The problem of influence maximization is to select a small set of seed users in a social network to maximize the spread of influence. Recently, this problem has attracted considerable attention due to its applications in both commercial and social fields, such as product promotion, contagion prevention and public opinion forecasting. Most of prior work focuses on the diffusion model of single propagating entity, purely-complementary entities or purely-competitive entities. However, in reality, the influence diffusion in the social network is certainly more general, involving multiple propagating entities, which are competitive or complementary rather than single entity, purely-complementary entities or purely-competitive entities. In this paper, we consider the problem that a company (follower) intends to promote a new product into the market by maximizing the influence of a social network, where multiple competitive and complementary products have been spreading.

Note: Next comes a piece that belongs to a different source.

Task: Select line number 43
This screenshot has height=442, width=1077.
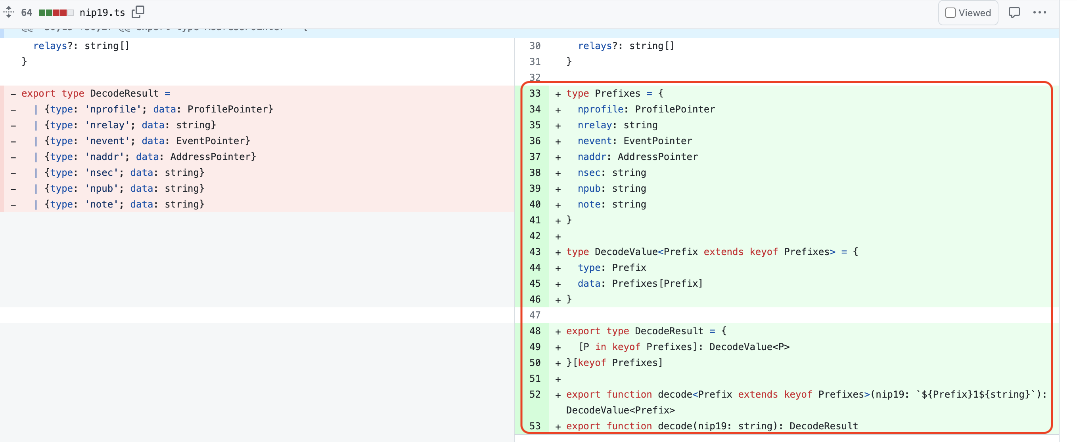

We propose a Competitive and Complementary Independent Cascade (CCIC) diffusion model, and propose a novel optimization problem, follower-based influence maximization that aims to select top-K influential nodes as seed nodes, which can maximize the influence of a social network where multiple competitive and complementary products have already been propagated. To solve follower-based influence maximization problem, we propose a Deep Recursive Hybrid model (DRH) and an approximation algorithm (DRHGA). The DRH model dynamically tracks entity correlations, cascade correlations, causalities between ratings and next-period adoption through a deep recursive network and computes influence probabilities between nodes on target product. Then, with the influence probabilities predicted through DRH model, the DRHGA algorithm can efficiently find the seed node set for the target product under the CCIC diffusion model. Experimental results conducted on several public datasets show that our method outperforms the state-of-the-art methods on prediction accuracy and efficiency.